A list-like type with better asymptotic performance and similar performance on small lists
Other
310 stars 36 forks source link

Segmentation Fault #33

Open abhik opened 13 years ago

abhik commented 13 years ago

Trying to use a blist of size 4**20 and I get segmentation fault upon first read/write to blist. Using latest version from git. Running on Mac OSX on x86_64 with latest Xcode/gcc install. Commands to replicate error:

[abhik:~/Downloads]$ git clone https://github.com/DanielStutzbach/blist.git Cloning into blist... remote: Counting objects: 1169, done. remote: Compressing objects: 100% (523/523), done. remote: Total 1169 (delta 673), reused 1111 (delta 639) Receiving objects: 100% (1169/1169), 400.80 KiB | 502 KiB/s, done. Resolving deltas: 100% (673/673), done. [abhik:~/Downloads/blist]$ python setup.py build_ext --inplace Downloading http://pypi.python.org/packages/source/d/distribute/distribute-0.6.12.tar.gz Extracting in /var/folders/Tv/Tv70U9x4EJ8RVIsTgph+fE+++TI/-Tmp-/tmprwLwFu Now working in /var/folders/Tv/Tv70U9x4EJ8RVIsTgph+fE+++TI/-Tmp-/tmprwLwFu/distribute-0.6.12 Building a Distribute egg in /Users/abhik/Downloads/blist /Users/abhik/Downloads/blist/distribute-0.6.12-py2.7.egg running build_ext building '_blist' extension creating build creating build/temp.macosx-10.6-x86_64-2.7 /usr/bin/gcc-4.2 -fno-strict-aliasing -fno-common -dynamic -pipe -O2 -DNDEBUG -g -fwrapv -O3 -Wall -Wstrict-prototypes -DBLIST_FLOAT_RADIX_SORT=1 -I/opt/local/Library/Frameworks/Python.framework/Versions/2.7/include/python2.7 -c _blist.c -o build/temp.macosx-10.6-x86_64-2.7/_blist.o creating build/lib.macosx-10.6-x86_64-2.7 /usr/bin/gcc-4.2 -L/opt/local/lib -bundle -undefined dynamic_lookup -L/opt/local/lib build/temp.macosx-10.6-x86_64-2.7/_blist.o -o build/lib.macosx-10.6-x86_64-2.7/_blist.so copying build/lib.macosx-10.6-x86_64-2.7/_blist.so -> [abhik:~/Downloads/blist]$ python
Python 2.7.1 (r271:86832, Mar 8 2011, 16:24:29) [GCC 4.2.1 (Apple Inc. build 5664)] on darwin Type "help", "copyright", "credits" or "license" for more information.
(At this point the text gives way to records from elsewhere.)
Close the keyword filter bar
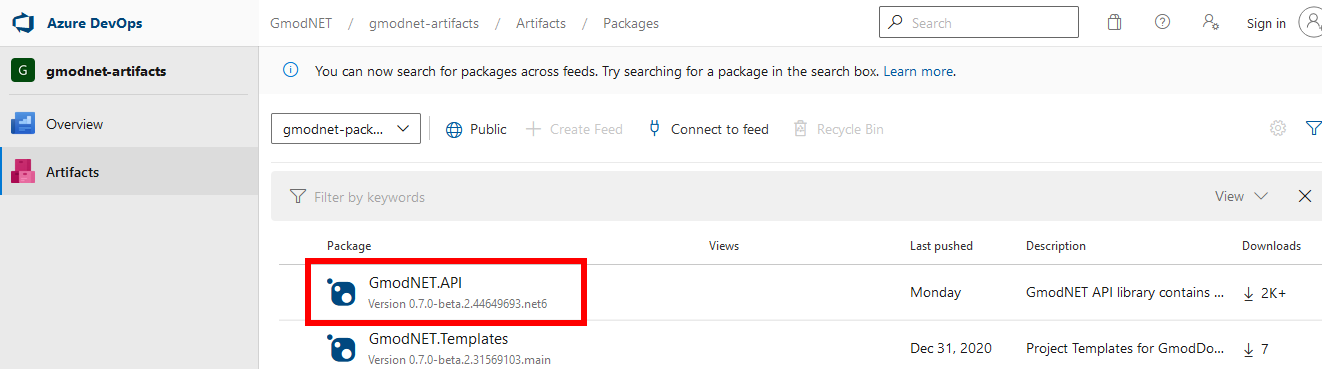This screenshot has height=369, width=1322. coord(1305,196)
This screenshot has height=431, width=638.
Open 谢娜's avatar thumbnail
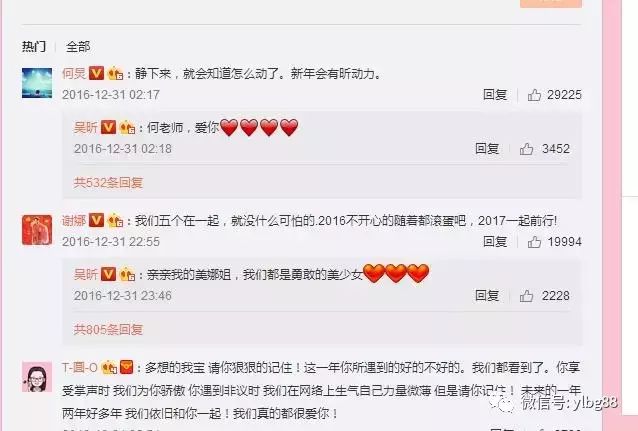[x=37, y=230]
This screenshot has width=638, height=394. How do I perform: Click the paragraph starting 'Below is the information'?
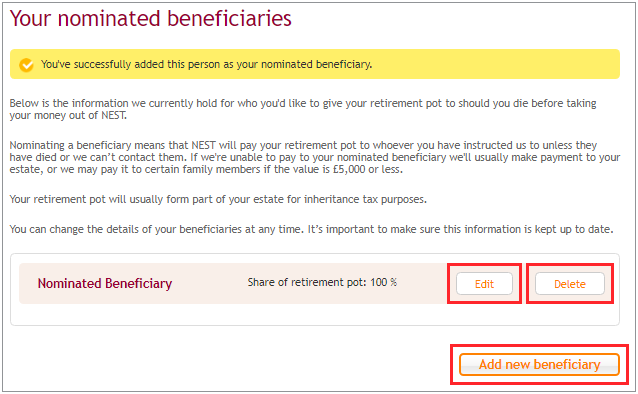point(303,109)
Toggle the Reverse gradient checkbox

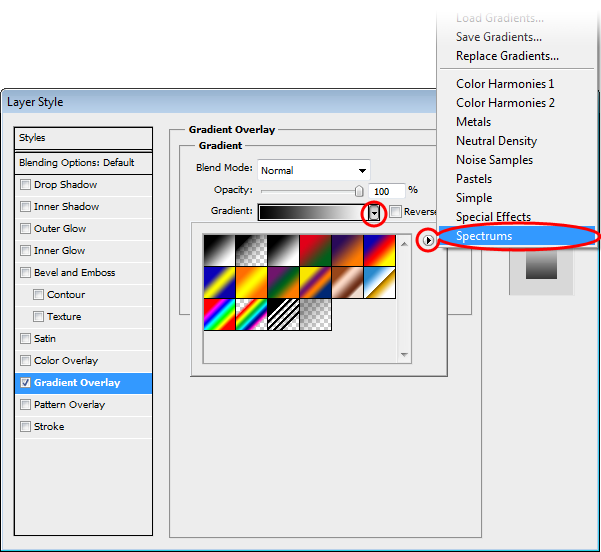(x=396, y=212)
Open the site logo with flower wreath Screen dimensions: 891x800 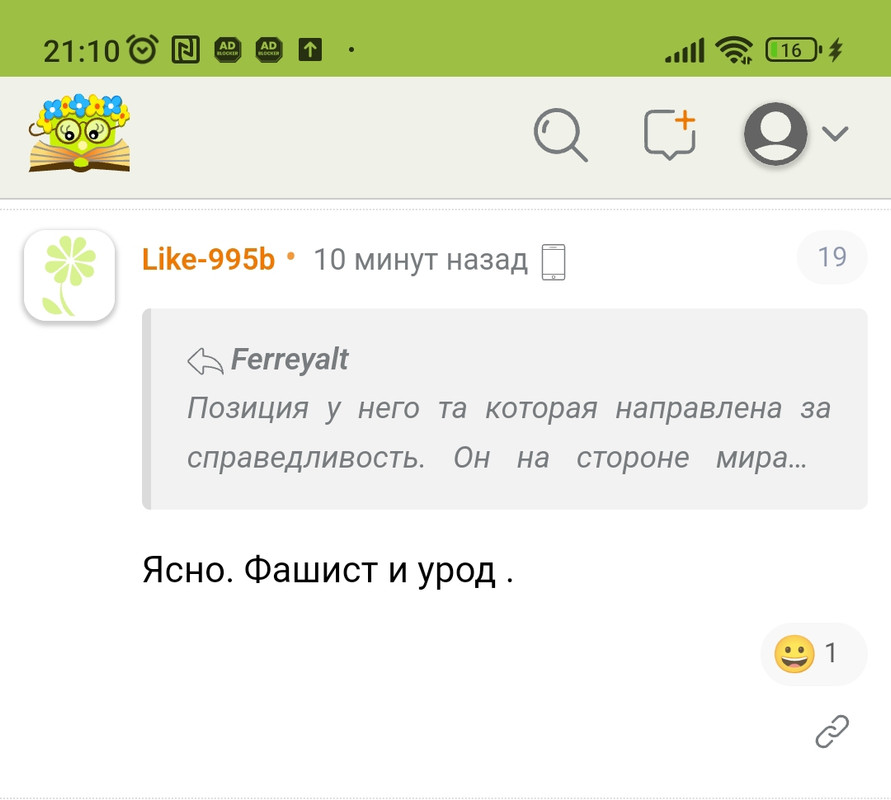click(x=80, y=134)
import blist x = blist.blist([0]) * 4**20 x[10] Segmentation fault

Thanks!

DanielStutzbach commented 13 years ago

Ouch, that's pretty nasty. I'm taking a look now.
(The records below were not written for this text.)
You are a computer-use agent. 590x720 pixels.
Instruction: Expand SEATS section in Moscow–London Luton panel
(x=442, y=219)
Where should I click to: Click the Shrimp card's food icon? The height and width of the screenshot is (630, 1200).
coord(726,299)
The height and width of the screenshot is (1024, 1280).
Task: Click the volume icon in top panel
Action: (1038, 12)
DanielStutzbach commented 13 years ago

Okay, I see the problem. Although blist is very memory efficient for sparse lists, it still uses O(n) memory. Some of the code assumes the list won't be larger than approximately 2**32, leading to a crash.
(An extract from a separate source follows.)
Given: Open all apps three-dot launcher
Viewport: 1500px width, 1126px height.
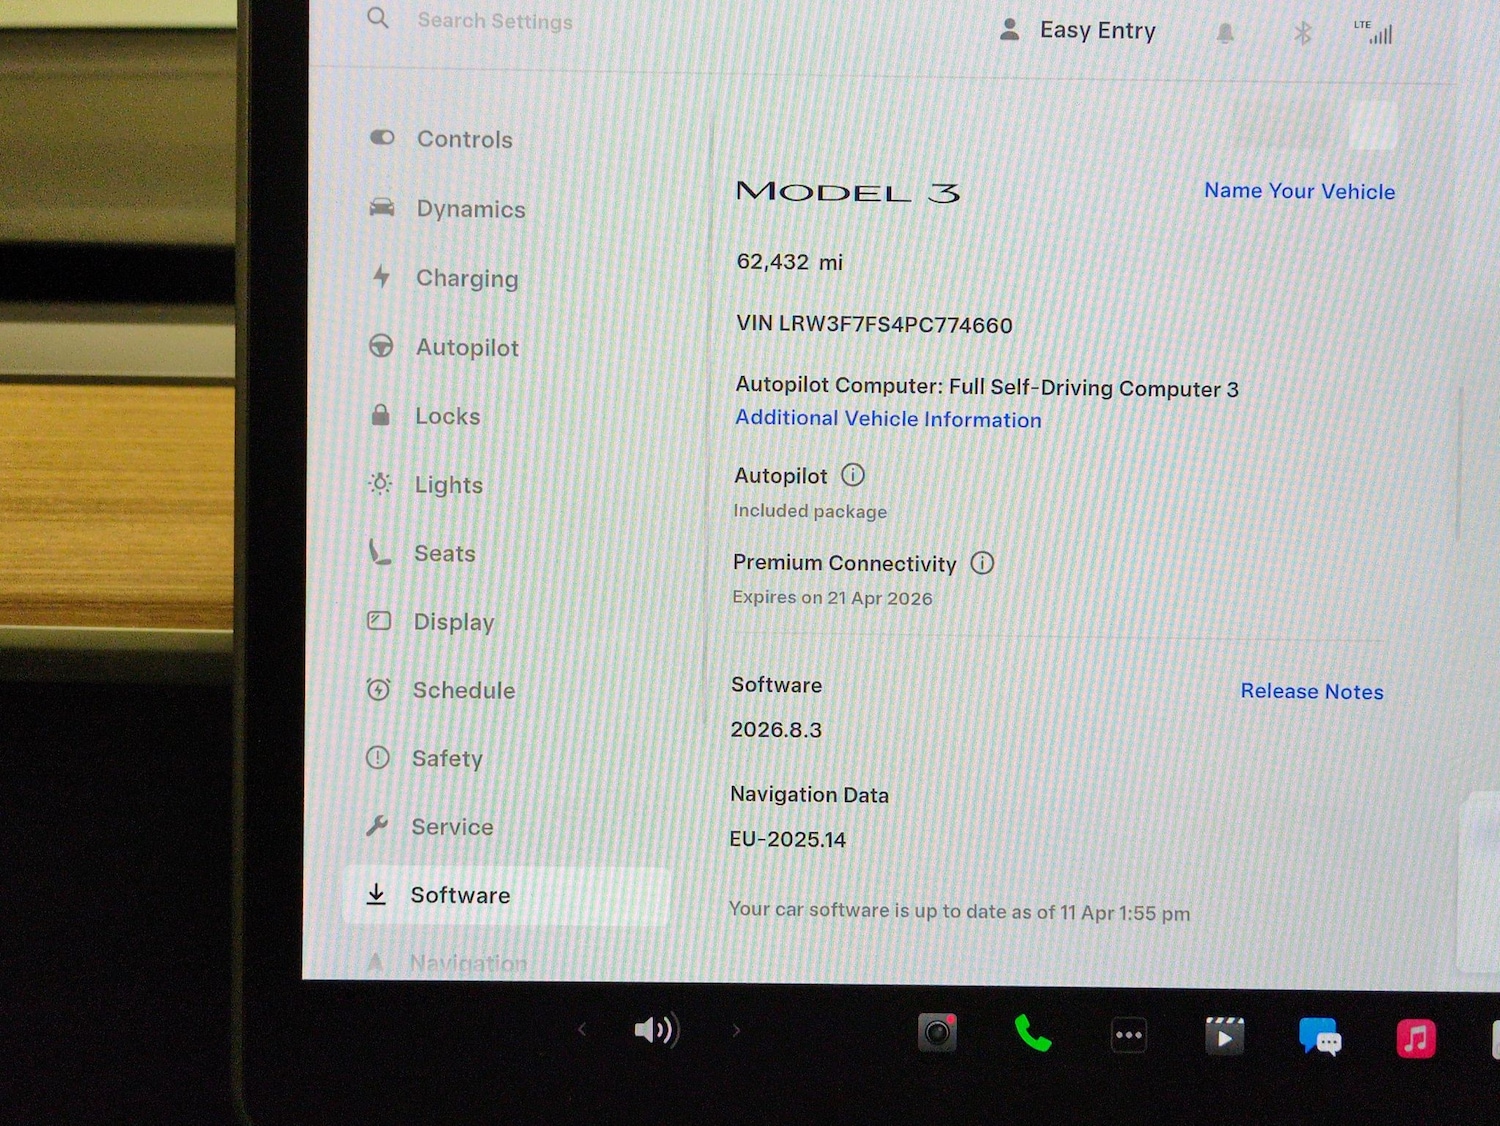Looking at the screenshot, I should (1128, 1035).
At minimum, it should raise a MemoryError or something like that rather than causing a segmentation fault.

In theory, blist could be altered to give up O(1) lookups in exchange for using only O(log n) memory for sparse lists. However, the implementation is non-trivial (the hard part is tracking when a list is "sparse").

Do you have a use case for making a list with 4**20 elements or were you (understandably) just playing around? :-)

abhik commented 13 years ago

Ah, I didn't realize the O(n) memory requirement. I think I misunderstood the 'sparse' in blist's description. I thought it worked somewhat like a hash and that only indexes where I set a value would be actually stored.

I do actually have a use case. I need to store (and lookup) integer values corresponding to 3 billion 20-character long DNA sequences. The python dict was too slow and memory intensive so I tried blist. I wanted to convert each DNA sequence to an integer between 0 and 4**20 (4 because alphabet is [A,C,G,T]) and then set its index in the blist to the corresponding integer value. Looks like time to pull out the rusty gcc.. :)

iandennismiller commented 8 years ago

I have a similar use case, actually. The example provided by abhik still causes a segfault. By any chance, has the situation changed in the last several years to make this problem simpler to solve?